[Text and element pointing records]

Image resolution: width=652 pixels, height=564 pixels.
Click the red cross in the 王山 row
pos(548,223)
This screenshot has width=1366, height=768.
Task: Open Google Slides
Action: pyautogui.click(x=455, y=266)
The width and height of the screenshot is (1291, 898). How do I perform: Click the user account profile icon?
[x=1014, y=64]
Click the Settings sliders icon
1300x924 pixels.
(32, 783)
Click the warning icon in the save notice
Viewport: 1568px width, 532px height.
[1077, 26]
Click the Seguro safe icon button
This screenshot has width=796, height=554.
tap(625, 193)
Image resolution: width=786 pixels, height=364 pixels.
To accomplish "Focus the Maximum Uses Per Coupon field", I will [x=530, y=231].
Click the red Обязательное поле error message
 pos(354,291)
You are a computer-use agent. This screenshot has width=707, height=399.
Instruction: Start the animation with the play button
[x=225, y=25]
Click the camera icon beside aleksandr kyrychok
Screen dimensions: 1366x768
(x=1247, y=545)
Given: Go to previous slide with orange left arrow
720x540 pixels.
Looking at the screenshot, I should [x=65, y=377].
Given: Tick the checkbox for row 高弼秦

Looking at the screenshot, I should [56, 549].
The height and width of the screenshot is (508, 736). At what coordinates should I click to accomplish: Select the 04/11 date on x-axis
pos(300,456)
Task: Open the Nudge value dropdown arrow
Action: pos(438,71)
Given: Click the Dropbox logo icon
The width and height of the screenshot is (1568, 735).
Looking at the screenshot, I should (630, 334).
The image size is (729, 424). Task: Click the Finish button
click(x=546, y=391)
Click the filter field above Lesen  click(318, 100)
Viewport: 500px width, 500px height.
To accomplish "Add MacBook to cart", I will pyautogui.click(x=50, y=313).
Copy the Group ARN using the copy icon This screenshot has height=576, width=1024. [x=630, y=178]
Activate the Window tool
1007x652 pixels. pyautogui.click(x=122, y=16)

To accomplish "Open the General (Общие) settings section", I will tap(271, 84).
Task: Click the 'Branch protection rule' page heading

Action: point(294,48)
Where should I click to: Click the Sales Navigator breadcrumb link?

* [AIM]:
Show every line of the records above that contains the string "with", treating uppercase and lowercase as different.

* [FINISHED TASK]:
Instruction: Start the animation with the play button
Given: Go to previous slide with orange left arrow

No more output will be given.